**WRITTEN INSTRUCTION**
Can you copy out the records word for word, from the line with "Focus the Requester search field" up to and including the line with "Action: (482, 60)", and nothing else?
begin DATA LISTING
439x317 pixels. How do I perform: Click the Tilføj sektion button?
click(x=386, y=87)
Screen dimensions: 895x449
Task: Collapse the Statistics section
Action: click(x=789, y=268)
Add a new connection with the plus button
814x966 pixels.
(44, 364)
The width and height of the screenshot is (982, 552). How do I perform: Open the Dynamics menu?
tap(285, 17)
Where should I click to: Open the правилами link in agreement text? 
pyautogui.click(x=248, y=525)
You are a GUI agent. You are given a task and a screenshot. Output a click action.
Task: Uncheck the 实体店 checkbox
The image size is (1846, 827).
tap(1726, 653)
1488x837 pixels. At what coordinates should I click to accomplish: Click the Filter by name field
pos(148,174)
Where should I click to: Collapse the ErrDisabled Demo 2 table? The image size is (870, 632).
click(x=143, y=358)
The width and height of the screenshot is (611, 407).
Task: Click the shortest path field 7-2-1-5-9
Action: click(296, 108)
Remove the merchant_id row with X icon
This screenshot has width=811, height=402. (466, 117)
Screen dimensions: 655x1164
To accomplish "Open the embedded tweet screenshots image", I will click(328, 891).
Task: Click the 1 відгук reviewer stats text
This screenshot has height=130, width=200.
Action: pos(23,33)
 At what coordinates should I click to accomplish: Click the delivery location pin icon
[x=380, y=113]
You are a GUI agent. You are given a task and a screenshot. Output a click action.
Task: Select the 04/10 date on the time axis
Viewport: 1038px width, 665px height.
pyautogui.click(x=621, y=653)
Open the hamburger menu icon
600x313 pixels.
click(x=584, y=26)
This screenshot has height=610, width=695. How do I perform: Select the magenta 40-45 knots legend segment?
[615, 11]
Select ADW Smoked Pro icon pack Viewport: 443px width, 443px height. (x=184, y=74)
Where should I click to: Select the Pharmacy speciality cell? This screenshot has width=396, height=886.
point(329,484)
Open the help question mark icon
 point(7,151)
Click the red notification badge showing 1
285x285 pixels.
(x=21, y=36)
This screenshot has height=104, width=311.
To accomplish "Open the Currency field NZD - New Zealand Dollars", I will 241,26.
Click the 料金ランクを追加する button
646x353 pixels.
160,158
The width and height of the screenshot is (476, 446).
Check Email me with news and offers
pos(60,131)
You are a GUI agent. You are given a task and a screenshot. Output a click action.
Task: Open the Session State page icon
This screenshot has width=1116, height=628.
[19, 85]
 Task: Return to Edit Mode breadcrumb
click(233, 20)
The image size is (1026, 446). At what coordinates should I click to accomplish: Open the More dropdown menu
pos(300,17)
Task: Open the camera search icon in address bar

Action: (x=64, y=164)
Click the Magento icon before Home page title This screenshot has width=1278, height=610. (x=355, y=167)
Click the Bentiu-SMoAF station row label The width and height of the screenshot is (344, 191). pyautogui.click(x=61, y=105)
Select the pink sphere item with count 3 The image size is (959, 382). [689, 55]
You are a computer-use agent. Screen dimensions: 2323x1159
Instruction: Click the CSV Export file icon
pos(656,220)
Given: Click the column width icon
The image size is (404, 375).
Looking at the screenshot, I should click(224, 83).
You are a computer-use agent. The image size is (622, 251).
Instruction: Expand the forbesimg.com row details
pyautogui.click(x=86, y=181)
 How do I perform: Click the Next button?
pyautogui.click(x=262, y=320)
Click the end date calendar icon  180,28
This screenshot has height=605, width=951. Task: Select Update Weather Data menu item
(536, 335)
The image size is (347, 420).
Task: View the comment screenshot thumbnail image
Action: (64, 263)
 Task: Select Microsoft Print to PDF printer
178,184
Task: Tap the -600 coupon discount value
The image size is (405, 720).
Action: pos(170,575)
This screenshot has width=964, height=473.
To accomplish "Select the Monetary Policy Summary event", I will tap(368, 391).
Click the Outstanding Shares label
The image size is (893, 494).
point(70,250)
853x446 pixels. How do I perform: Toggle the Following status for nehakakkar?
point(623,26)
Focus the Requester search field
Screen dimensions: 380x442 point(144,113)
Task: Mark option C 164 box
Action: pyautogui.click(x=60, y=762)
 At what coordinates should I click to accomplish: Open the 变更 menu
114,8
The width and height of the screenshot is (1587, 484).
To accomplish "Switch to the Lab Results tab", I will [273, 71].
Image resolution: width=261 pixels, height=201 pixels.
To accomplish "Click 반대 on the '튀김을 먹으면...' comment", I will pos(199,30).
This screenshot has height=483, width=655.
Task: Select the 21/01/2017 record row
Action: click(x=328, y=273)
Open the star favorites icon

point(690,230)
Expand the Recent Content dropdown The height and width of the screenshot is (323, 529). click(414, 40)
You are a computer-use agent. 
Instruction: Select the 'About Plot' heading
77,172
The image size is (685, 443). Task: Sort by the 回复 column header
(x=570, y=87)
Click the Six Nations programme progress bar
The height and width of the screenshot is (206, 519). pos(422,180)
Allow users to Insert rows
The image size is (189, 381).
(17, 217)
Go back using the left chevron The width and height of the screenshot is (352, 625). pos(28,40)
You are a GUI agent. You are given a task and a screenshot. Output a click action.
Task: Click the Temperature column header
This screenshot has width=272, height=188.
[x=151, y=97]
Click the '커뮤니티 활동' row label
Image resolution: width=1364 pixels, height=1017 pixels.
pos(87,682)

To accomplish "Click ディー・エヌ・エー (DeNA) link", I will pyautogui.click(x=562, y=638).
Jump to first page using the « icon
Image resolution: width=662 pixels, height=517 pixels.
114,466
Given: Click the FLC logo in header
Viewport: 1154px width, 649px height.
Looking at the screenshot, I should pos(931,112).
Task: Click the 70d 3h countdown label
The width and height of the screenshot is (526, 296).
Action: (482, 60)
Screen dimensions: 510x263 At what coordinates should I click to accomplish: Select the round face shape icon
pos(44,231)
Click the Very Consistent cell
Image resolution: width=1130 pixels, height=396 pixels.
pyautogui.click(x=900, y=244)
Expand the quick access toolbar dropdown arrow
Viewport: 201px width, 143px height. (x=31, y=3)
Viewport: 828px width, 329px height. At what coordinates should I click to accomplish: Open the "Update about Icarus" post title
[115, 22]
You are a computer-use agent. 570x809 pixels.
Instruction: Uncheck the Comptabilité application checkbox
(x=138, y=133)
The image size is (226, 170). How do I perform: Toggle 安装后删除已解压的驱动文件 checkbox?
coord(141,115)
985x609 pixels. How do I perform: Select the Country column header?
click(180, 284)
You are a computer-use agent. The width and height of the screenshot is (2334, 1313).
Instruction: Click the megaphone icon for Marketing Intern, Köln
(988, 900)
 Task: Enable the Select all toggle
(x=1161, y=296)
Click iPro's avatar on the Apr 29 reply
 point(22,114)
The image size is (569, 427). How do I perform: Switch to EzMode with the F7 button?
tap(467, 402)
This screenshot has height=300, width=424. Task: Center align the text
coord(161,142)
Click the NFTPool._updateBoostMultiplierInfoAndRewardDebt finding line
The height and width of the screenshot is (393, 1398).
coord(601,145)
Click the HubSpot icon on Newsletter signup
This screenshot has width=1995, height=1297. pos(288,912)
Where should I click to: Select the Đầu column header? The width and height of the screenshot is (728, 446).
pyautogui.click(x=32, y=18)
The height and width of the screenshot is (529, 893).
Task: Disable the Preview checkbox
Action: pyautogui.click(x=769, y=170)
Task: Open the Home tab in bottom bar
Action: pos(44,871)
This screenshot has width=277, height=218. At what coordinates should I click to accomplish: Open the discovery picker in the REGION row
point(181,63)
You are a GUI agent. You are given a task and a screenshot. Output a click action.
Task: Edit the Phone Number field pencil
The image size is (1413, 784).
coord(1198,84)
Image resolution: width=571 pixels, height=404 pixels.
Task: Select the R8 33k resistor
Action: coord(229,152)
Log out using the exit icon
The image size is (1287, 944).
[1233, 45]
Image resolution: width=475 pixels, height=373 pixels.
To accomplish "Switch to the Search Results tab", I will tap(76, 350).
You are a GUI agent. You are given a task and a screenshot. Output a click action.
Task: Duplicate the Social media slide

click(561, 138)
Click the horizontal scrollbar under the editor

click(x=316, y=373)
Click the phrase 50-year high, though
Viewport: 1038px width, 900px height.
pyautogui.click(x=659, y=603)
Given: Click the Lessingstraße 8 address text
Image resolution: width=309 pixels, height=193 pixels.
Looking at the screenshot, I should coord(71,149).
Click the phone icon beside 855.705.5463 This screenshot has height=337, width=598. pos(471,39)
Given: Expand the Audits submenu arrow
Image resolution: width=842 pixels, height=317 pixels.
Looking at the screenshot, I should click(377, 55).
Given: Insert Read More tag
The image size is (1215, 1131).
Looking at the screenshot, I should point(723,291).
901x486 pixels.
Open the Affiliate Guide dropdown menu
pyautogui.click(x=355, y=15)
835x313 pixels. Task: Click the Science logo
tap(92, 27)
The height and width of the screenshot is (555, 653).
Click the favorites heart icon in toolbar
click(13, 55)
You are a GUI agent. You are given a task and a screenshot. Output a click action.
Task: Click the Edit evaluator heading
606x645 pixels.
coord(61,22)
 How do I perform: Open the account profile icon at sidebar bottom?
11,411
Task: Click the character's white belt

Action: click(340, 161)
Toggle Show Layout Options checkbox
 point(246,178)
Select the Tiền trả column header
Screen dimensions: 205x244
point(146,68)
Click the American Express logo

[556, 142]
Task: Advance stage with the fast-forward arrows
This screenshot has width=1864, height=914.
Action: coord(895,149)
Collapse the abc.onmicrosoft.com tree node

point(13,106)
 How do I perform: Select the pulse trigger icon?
end DATA LISTING
**TASK RESPONSE**
Focus the Requester search field
Screen dimensions: 380x442 point(144,113)
Task: Mark option C 164 box
Action: pyautogui.click(x=60, y=762)
 At what coordinates should I click to accomplish: Open the 变更 menu
114,8
The width and height of the screenshot is (1587, 484).
To accomplish "Switch to the Lab Results tab", I will [273, 71].
Image resolution: width=261 pixels, height=201 pixels.
To accomplish "Click 반대 on the '튀김을 먹으면...' comment", I will pos(199,30).
This screenshot has height=483, width=655.
Task: Select the 21/01/2017 record row
Action: click(x=328, y=273)
Open the star favorites icon

point(690,230)
Expand the Recent Content dropdown The height and width of the screenshot is (323, 529). click(414, 40)
You are a computer-use agent. 
Instruction: Select the 'About Plot' heading
77,172
The image size is (685, 443). Task: Sort by the 回复 column header
(x=570, y=87)
Click the Six Nations programme progress bar
The height and width of the screenshot is (206, 519). pos(422,180)
Allow users to Insert rows
The image size is (189, 381).
(17, 217)
Go back using the left chevron The width and height of the screenshot is (352, 625). pos(28,40)
You are a GUI agent. You are given a task and a screenshot. Output a click action.
Task: Click the Temperature column header
This screenshot has width=272, height=188.
[x=151, y=97]
Click the '커뮤니티 활동' row label
Image resolution: width=1364 pixels, height=1017 pixels.
pos(87,682)

To accomplish "Click ディー・エヌ・エー (DeNA) link", I will pyautogui.click(x=562, y=638).
Jump to first page using the « icon
Image resolution: width=662 pixels, height=517 pixels.
114,466
Given: Click the FLC logo in header
Viewport: 1154px width, 649px height.
Looking at the screenshot, I should pos(931,112).
Task: Click the 70d 3h countdown label
The width and height of the screenshot is (526, 296).
Action: (482, 60)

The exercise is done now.